Research Confirms Big Sugar’s Stranglehold On Science And Public Policy

CREDIT: SHUTTERSTOCK
CREDIT: SHUTTERSTOCK

Despite a direct correlation between high sugar intake and chronic conditions like diabetes and obesity, the scientific research community hasn’t been able to lead the charge against Big Sugar, in part because of the industry’s influence in clinical trial research, a new study confirms.

The study, published in a recent online edition of the medical journal BMJ, showed that nearly two-thirds of researchers involved with a United Kingdom-based agency that advises the government on matters of nutrition received funding from food, drink, and pharmaceutical companies — including Nestle, Coca-Cola and the Sugar Association — in the early 2000s, during which the organization influenced public policy around sugar trade.

The issue is not specific to the United Kingdom. Researchers in the United States, too, share a profitable relationship with Big Sugar, to the detriment of unbiased research. A 2013 study found that scientists who received funding from the food industry denied a relationship between consumption of sweetened beverages and weight gain five times more often than their counterparts who didn’t have financial ties with the food industry.

“There is a tremendous amount of debate around these issues, being largely driven by people who have different agendas regarding politics rather than an agenda which is to evaluate the evidence and tell people what we think its saying,” Laura Schmidt, a professor at University of California, San Francisco, School of Medicine told the Huffington Post. “Because it’s a very political issue, the science gets caught in the middle and can get spun in all directions.”

Advertisement

Childhood obesity has more than doubled in the last 30 years, in part because of high sugar intake. More than one out of three Americans carry exist body weight, a figure that translates into 20 percent of cancer deaths and more than $50 billion in health care spending. But those figures haven’t stopped the sugar industry from working to influence public opinion — an issue that partly stems from the lack of public funding available for research related to the health effects of sugar consumption.

In 2014, less than 20 percent of National Institutes of Health research received grant funding, a more than 10 percentage point drop from the amount of money allocated by the government research industry in the late 1990s. That has allowed food companies to fill funding gaps in a manner similar to that of pharmaceutical companies during the drug approval process.

While scientists have criticized the new BMJ study as being unfair in its attack of the scientists’ integrity and research, information about the sugar industry’s link with the scientific community is nothing new. Big Sugar has maintained a stranglehold all aspects of the ongoing public health debate, specifically public policy and scientific research.

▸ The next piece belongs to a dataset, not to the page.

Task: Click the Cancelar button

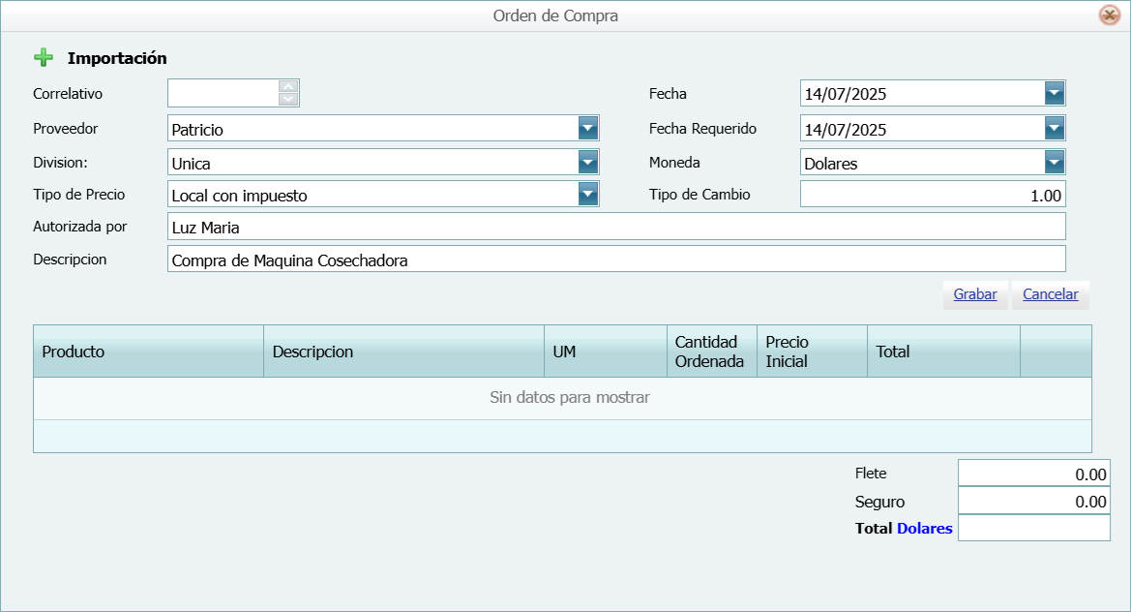Action: pos(1050,294)
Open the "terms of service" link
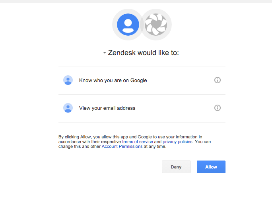The height and width of the screenshot is (201, 272). [x=138, y=142]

By the mid-2000s, the sugar industry had formed alliances beyond the 15 states and congressional districts where sugar refineries existed. Those efforts helped them defend a $1 billion, 10-year subsidy plan in a new House farm bill.

In 2007, a review of more than 100 studies about sugary beverages found that members of the industry financed most of the research, increasing the chances of a favorable outcome in the findings by 800 percent compared to research that sugar companies didn’t subsidize.

Advertisement

In the same year, a former dentist by the name of Cristin Couzens unearthed documents that showed the Sugar Association’s public relations strategies in the 1970s that aimed to deflect growing public concern about the health consequences of high sugar consumption. Couzens likened Big Sugar’s tactics — including funding research, blitzing the media, and the launch of a campaign that would mold public opinion — to the strategies employed by tobacco industry. She also found documents that outlined the sugar industry’s attempts to block dietary guidelines that would recommend limits of sugar consumption.

“So I had lists of their board reports, their financial statements, I had names of their scientific consultants, I had a list of research projects they funded, and I had these memos where they were describing how their PR men should handle conflict of interest questions from the press,” Couzen told CBC News. “It’s a little bit shocking to me that an industry would be rewarded for manipulating scientific evidence. Many people thought sugar was harmful, the sugar industry wanted to turn public opinion toward thinking sugar was safe so they forged public opinion on how the public viewed the effects of sugar.”